Records
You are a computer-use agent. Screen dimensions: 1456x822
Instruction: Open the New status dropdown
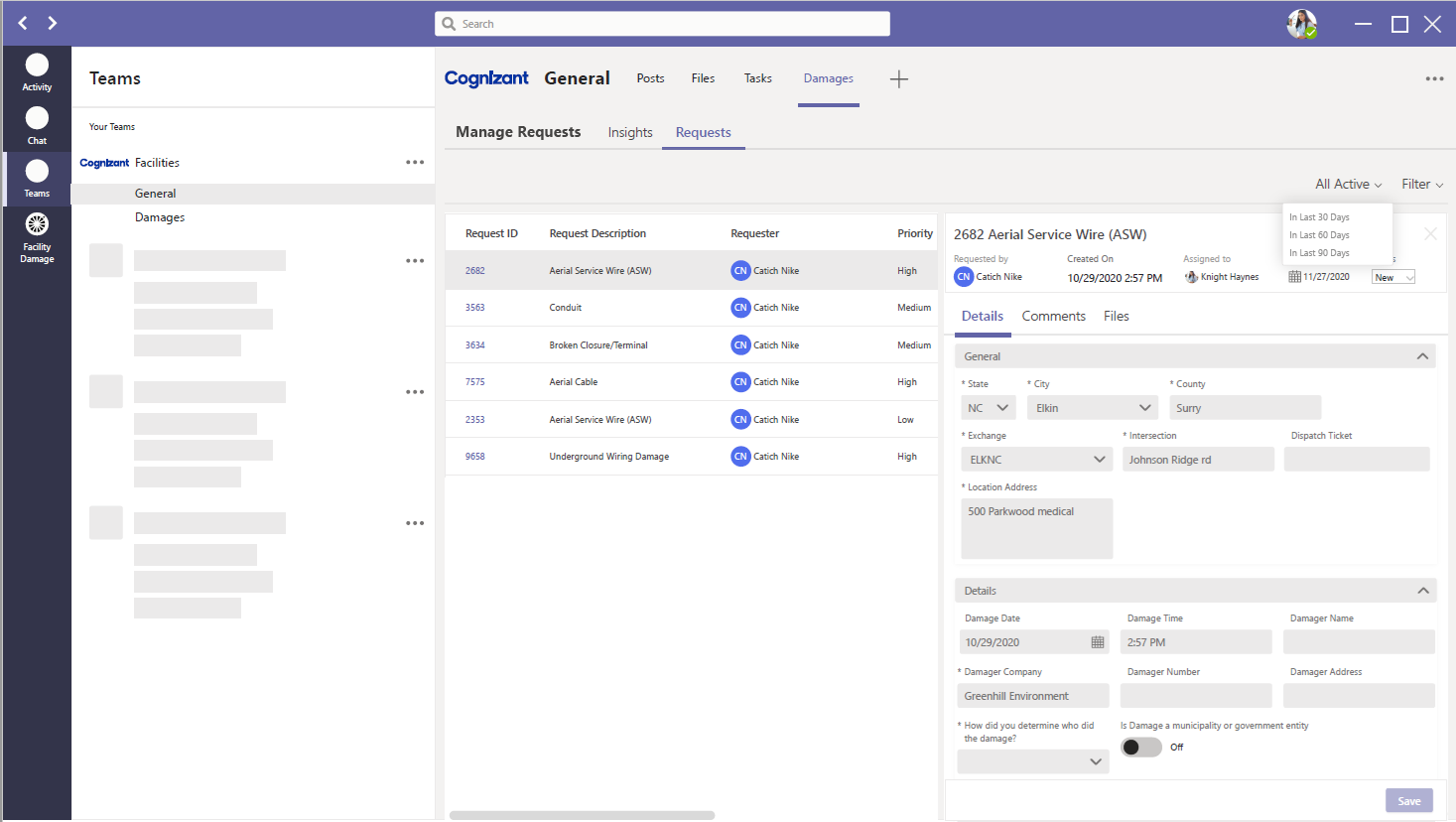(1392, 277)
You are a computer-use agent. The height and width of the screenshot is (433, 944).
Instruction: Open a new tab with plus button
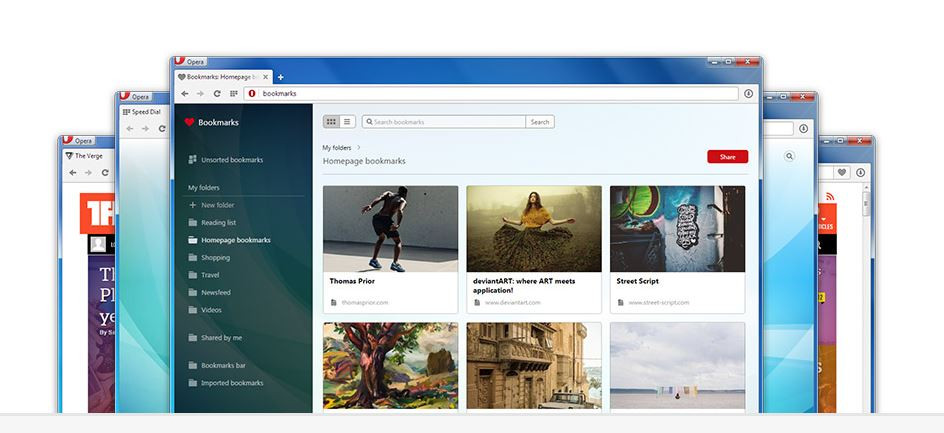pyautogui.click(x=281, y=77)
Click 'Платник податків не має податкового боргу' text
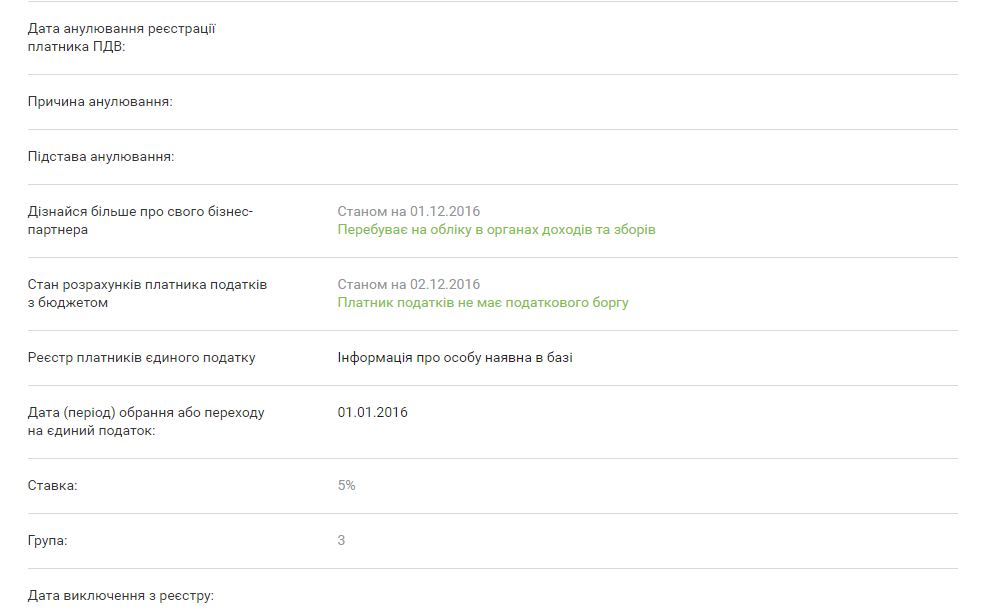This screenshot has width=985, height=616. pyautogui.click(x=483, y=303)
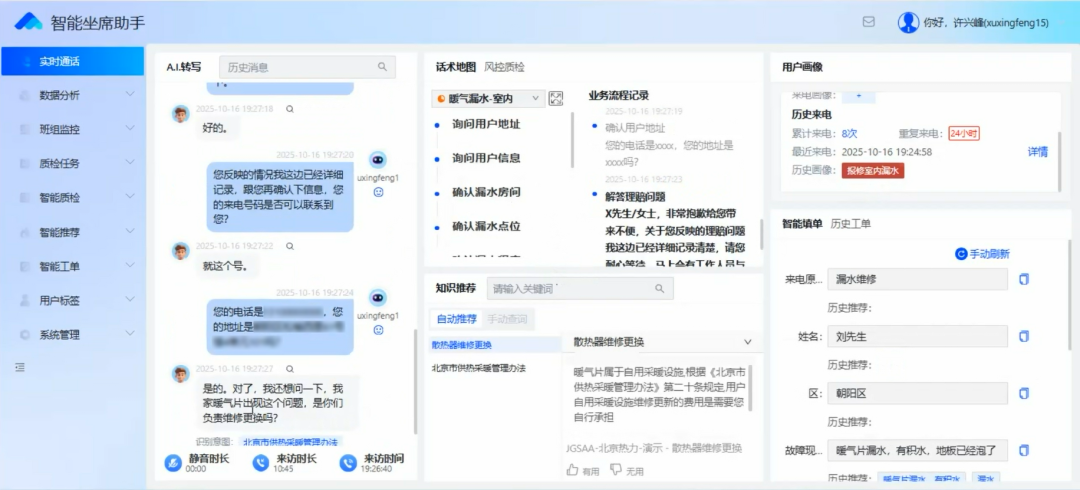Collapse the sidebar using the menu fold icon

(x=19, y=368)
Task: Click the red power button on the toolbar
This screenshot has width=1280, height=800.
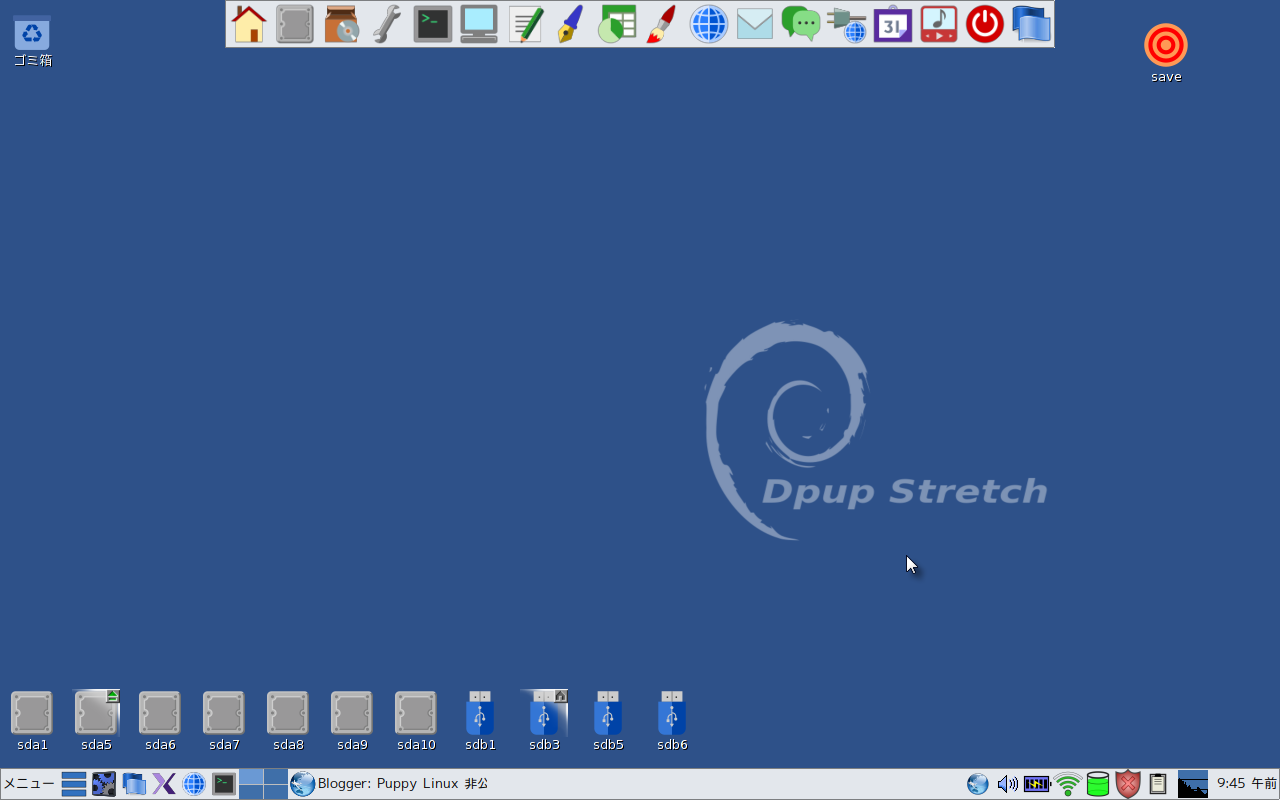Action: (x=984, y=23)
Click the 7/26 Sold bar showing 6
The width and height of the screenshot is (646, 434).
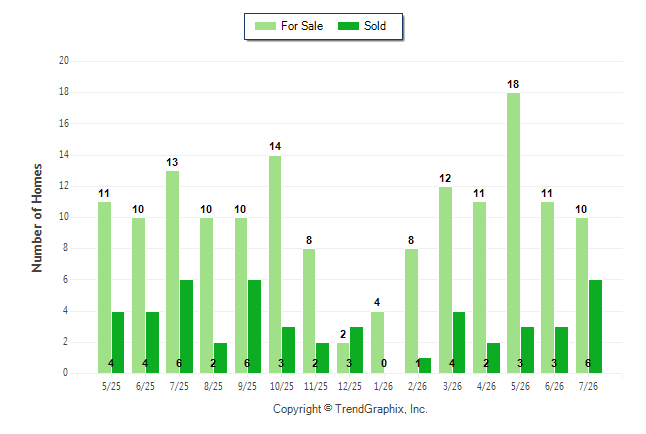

Problem
Taking the records above, print only and exactly the lines from the line with "Instruction: Open a new tab with plus button" to the line with "Task: Click the", both kept, and exclude pictures.

Solution below
Instruction: Open a new tab with plus button
pyautogui.click(x=281, y=77)
Click 'Платник податків не має податкового боргу' text
This screenshot has width=985, height=616. pyautogui.click(x=483, y=303)
Collapse the sidebar using the menu fold icon

(x=19, y=368)
Task: Click the red power button on the toolbar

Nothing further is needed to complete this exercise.